You are viewing a plain text version of this content. The canonical link for it is here.
Posted to issues@ignite.apache.org by "Aleksey Plekhanov (Jira)" <ji...@apache.org> on 2019/10/03 13:29:01 UTC
[jira] [Commented] (IGNITE-6930) Optionally to do not write free list updates to WAL

    [ https://issues.apache.org/jira/browse/IGNITE-6930?page=com.atlassian.jira.plugin.system.issuetabpanels:comment-tabpanel&focusedCommentId=16943607#comment-16943607 ] 

Aleksey Plekhanov commented on IGNITE-6930:
-------------------------------------------

The patch is ready. To minimize WAL record I've used next approach:

There is a small on-heap pages list cache allocated for each bucket.

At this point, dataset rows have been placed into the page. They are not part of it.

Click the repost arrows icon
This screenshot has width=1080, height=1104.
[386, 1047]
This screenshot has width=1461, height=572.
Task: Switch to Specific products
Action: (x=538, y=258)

There are three types of operations with free-lists: put the page to the tail of the bucket (after insert and remove row), take a page from the tail of the bucket (before insert row), remove the page from the bucket (before remove row), each of these operations first look into the pages cache, then work with page memory.

There is no WAL record needed if the page uses only buckets pages cache. So, it's possible then the page was put into free-list, moved through the bucket, leave the free list and hasn't produced any free-list WAL record at all.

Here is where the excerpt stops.